▶ _Task requirements_
Your answer is the line containing "Contact (1118, 201)" plus every line after it to the end of the data below, transcribed exactly and with nothing else.

***

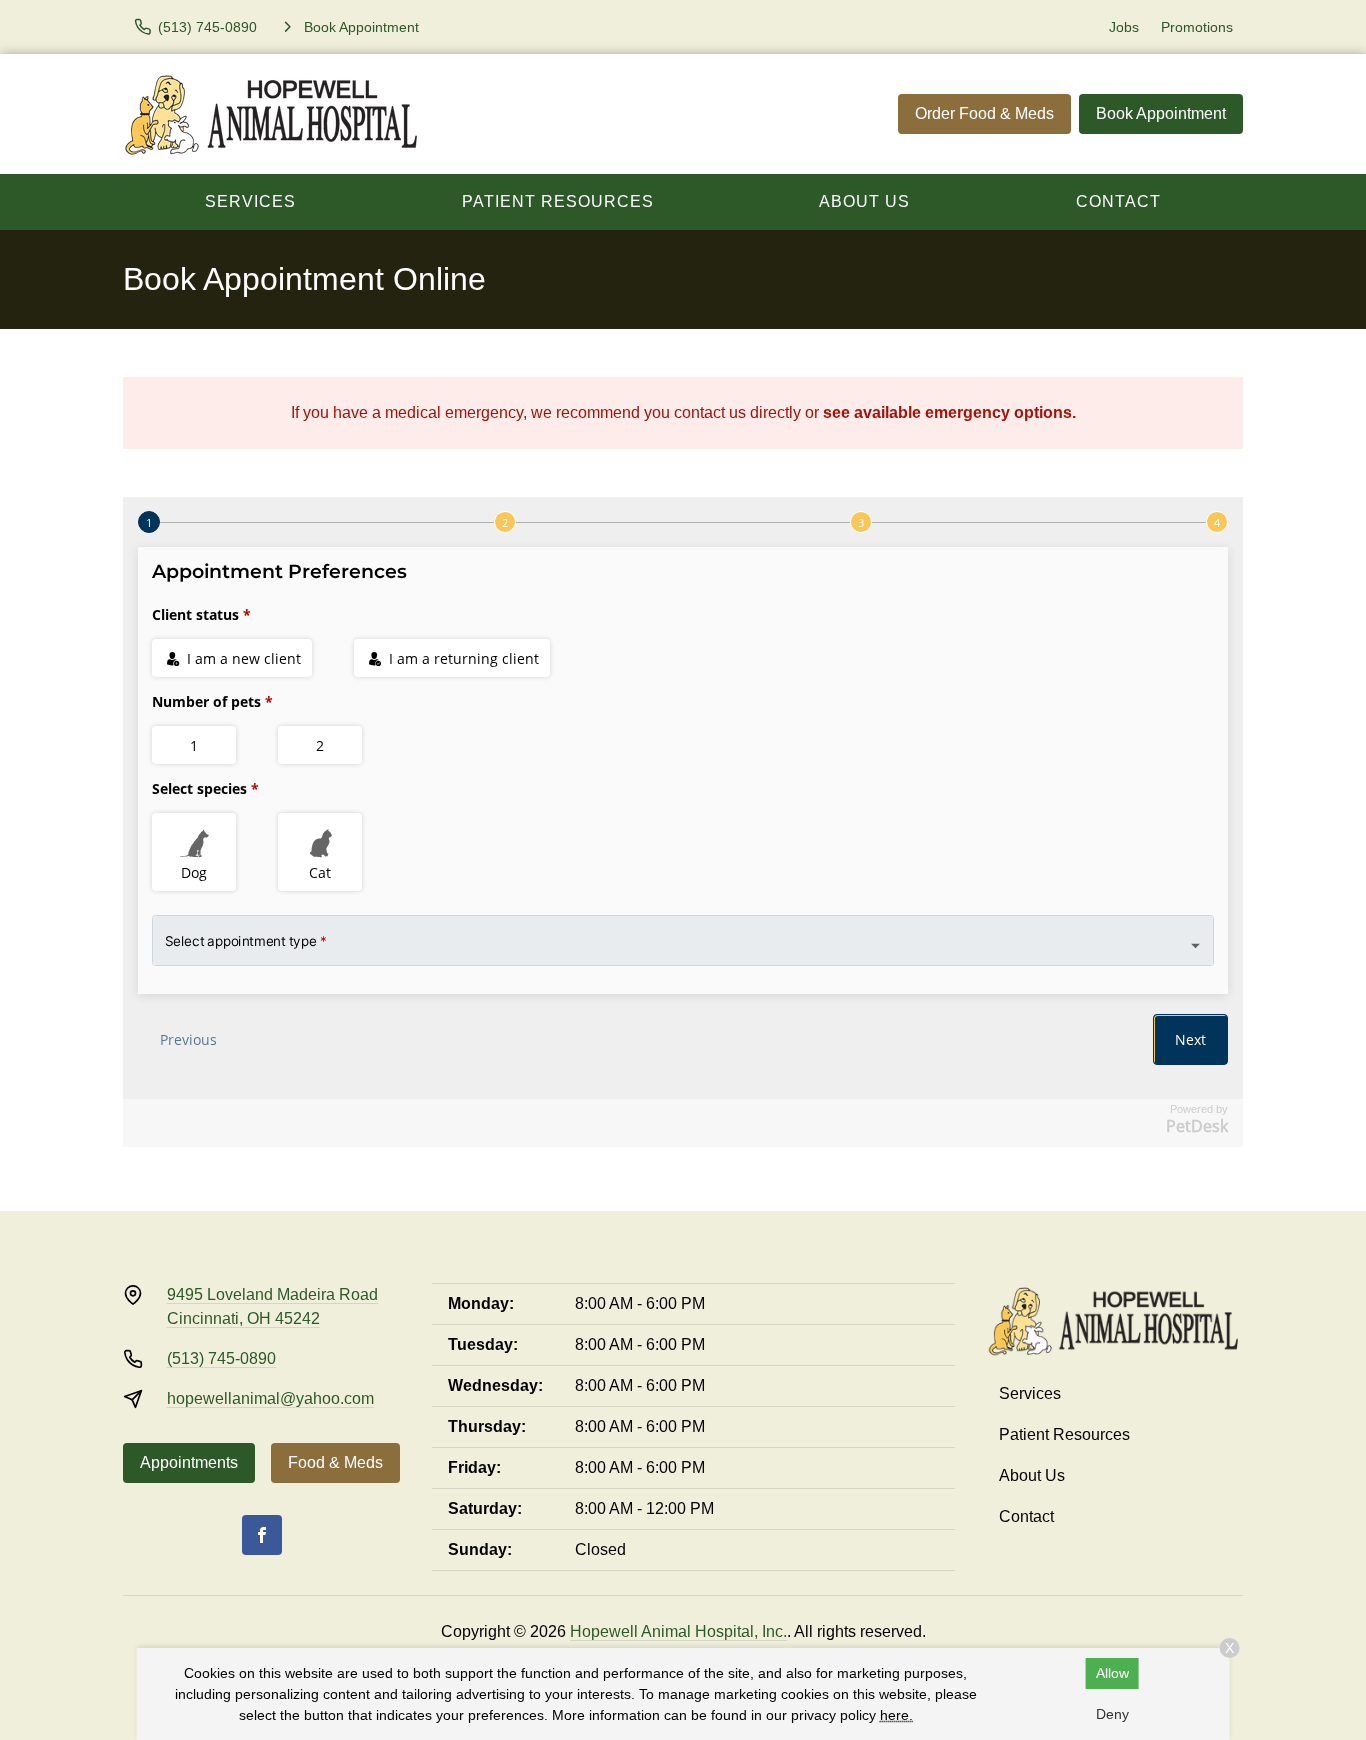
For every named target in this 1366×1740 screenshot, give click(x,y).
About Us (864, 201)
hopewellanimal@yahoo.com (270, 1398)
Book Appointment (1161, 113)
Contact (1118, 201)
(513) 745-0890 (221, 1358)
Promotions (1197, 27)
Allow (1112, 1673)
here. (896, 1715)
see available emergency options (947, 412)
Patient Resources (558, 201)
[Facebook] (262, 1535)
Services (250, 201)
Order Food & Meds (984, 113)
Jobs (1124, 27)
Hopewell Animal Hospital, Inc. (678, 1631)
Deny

***

▶ _Exercise response_
Contact (1118, 201)
(513) 745-0890 (221, 1358)
Promotions (1197, 27)
Allow (1112, 1673)
here. (896, 1715)
see available emergency options (947, 412)
Patient Resources (558, 201)
[Facebook] (262, 1535)
Services (250, 201)
Order Food & Meds (984, 113)
Jobs (1124, 27)
Hopewell Animal Hospital, Inc. (678, 1631)
Deny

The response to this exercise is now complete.